■ **Source text**
Manipur Chief Minister N. Biren Singh called the incident a “crime against humanity”, announcing that state police had arrested a 32-year-old man in relation to the assault.
“A thorough investigation is currently underway,” said Singh. “We will ensure strict action is taken against all the perpetrators.”
Up to 120 Christians killed and thousands displaced
Modi’s comments, made on 20 July, were his first public remarks about violence against the Christian-majority Kuki (also known as Kuki-Zo) tribal group in Manipur carried out by extremists from the Meitei ethnic group.
More than 120 people – most of them Christians – have been killed since trouble erupted in May, while over 250 churches have been burned, and hundreds of homes destroyed. Up to 60,000 people – again, mostly Christians – have been displaced.
“After this violence erupted, they moved to different places to save their lives,” said a church minister in Manipur. “They want to come back, they want to resettle,” he added.

■ **Supplied entries**
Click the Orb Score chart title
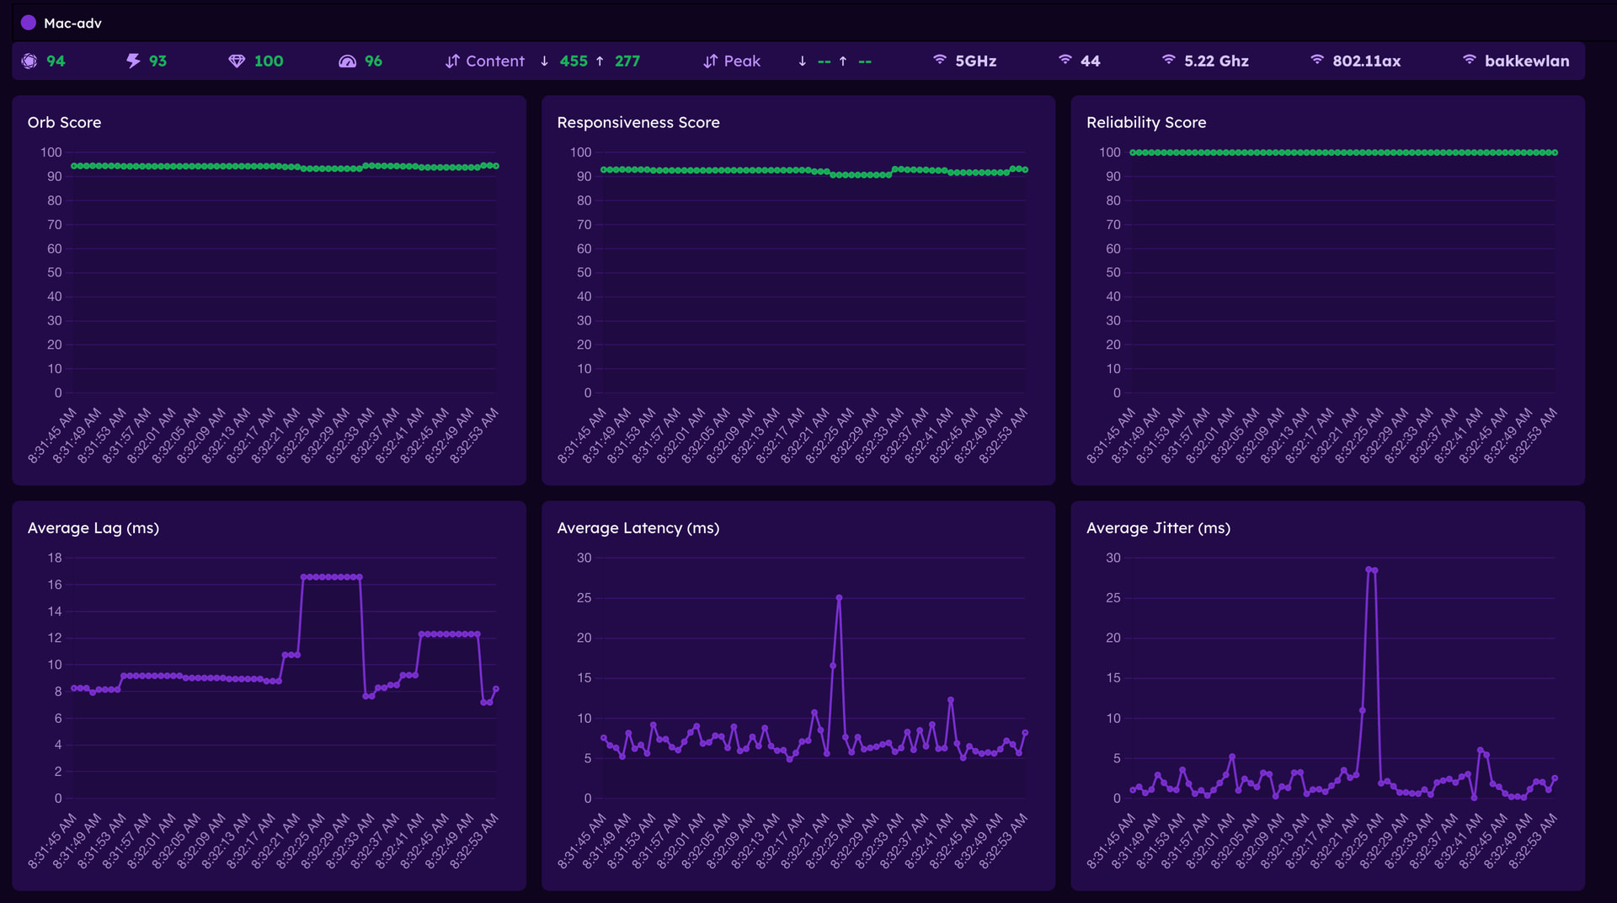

* * *

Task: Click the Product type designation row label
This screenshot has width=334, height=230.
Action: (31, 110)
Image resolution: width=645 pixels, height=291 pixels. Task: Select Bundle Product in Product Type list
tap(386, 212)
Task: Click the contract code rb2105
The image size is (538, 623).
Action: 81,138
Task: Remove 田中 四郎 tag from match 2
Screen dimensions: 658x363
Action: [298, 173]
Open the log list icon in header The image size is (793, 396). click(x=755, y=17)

■ **What you need to do**
Continue the report on violence in Manipur from its final sentence, which ends "they want to resettle," he added.

■ **Exercise answer**
Those forced from their homes have sought shelter in the jungle, but are running short of basic foods such as rice, potatoes and onions, while communication is hampered by the lack of any internet connection. However, they are unable to return to their homes owing to risk of attack and even death at the hands of the extremists.
Even if the situation is brought under control, Christians will continue to struggle with the trauma of what they have experienced and the continual fear that they will be targeted again.
Anti-Christian prejudice is behind much of the violence, as demonstrated by attacks on church buildings and the homes of church leaders.
Indeed, extremists among the Meitei people have also launched attacks against the small Meitei Christian community.